Their friends did come and visit initially, but soon Ruth found herself left in her ‘own little space trying to deal with each day’. In the first year back at home, they had 10 admissions to the emergency ward at the hospital, and 60 outpatient appointments – more than one per week! Ruth thinks this was part of how she learned to deal with feeding on the go – having so many trips to the hospital meant that pretty soon she needed to feed Luke while they were out, and so she got used to it.
As is very common, Ruth experienced a couple of ‘sticky situations’ while out and about, and realised how little other parents know about tube-feeding – she needed to tell people several times that the tube was supposed to stay in the whole time, but was only kept in place by the face tape. Ruth became creative with the tape and tube – see Tips and Tricks for practical details of what she and other parents did.
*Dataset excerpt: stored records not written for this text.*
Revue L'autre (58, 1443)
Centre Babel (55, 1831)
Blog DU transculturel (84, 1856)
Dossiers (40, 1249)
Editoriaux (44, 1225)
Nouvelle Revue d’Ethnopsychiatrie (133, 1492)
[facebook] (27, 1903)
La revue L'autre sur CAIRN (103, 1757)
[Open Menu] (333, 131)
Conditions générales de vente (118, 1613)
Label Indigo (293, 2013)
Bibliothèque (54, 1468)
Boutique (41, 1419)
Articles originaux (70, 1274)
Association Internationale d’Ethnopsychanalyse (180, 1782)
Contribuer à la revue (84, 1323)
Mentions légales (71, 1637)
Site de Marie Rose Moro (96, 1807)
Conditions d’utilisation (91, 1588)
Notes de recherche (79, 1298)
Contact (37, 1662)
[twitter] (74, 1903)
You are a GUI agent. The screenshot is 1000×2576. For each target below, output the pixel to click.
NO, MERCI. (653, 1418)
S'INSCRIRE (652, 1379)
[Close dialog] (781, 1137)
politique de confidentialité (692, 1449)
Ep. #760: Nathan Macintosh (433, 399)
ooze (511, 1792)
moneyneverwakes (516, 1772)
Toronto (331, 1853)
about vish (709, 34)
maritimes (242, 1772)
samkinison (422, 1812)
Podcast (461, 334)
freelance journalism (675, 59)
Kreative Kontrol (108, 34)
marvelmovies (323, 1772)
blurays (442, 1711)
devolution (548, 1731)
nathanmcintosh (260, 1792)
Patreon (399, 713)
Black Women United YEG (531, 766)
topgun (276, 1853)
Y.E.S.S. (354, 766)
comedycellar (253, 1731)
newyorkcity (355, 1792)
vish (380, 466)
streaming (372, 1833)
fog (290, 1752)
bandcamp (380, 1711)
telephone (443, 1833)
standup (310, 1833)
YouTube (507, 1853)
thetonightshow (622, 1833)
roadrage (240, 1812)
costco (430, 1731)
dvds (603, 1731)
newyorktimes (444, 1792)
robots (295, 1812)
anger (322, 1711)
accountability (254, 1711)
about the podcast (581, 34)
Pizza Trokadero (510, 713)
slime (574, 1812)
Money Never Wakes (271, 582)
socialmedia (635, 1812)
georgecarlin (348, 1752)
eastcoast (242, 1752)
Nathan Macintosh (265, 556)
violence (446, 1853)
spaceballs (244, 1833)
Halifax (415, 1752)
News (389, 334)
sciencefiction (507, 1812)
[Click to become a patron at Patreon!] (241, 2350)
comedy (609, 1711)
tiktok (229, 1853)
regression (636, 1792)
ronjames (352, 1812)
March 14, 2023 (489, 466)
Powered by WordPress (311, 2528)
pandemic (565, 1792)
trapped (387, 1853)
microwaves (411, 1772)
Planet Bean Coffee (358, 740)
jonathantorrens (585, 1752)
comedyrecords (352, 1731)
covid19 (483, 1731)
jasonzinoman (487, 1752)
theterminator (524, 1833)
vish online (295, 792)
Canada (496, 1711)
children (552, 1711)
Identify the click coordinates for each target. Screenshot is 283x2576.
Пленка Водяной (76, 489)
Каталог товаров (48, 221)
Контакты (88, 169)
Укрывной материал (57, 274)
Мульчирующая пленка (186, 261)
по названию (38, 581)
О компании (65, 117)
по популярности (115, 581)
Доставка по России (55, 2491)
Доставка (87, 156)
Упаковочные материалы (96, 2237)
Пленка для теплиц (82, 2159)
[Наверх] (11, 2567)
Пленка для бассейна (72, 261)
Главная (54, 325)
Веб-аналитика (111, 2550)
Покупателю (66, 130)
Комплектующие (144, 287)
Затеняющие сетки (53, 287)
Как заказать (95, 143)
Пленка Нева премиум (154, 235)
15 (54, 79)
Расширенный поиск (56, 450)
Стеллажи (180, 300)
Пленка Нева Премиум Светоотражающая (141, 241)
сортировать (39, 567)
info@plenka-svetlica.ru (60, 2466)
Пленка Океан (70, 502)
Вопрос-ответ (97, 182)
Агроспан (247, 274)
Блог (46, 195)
Because Ruth had herself had an NG tube, she knew how uncomfortable it can be, and thinks this helped her understand why Luke was so upset at times. As a nurse, although she could reinsert an NGT, she was reluctant to do so with her own son, who was her first child, and because he was distressed. Wanting to step back a bit from the ‘whole clinical thing’, she would travel to the hospital to have it reinserted. Her crunch moment came at three o’clock in the morning on a cold, rainy winter night. Rather than go out, she reinserted the tube herself, even though she was nervous because it was her own child. It worked fine and she was able to settle Luke back off to sleep very quickly. After that, she routinely reinserted the tube when Luke pulled it out, and she lost all that anxiety about doing it herself. Andy was reluctant to learn how to reinsert the tube, leaving her to do it and to comfort Luke afterwards.
Luke was their first born, and Ruth and Andy thought it was really important for him to socialise with other children. Wanting to send him to daycare, they called lots of places until one said they were happy to take him provided Ruth came in and taught them how to do the tube feeds. Ruth went in for mealtimes for the first two weeks, showing the staff how to use the pump, giving them her own step-by-step instructions for backup, and reminding them to call her if the tube came out. One of the staff in particular became quite good at the tube-feeding in the end.
Ruth and Andy opted for a home weaning program, supported by a dietitian. She thought this was brilliant because she could work around her home life, but touch base with a professional if she needed to. The dietitian would ask lots of questions and help to notice if something needed addressing, in which case the family would come back in to the clinic.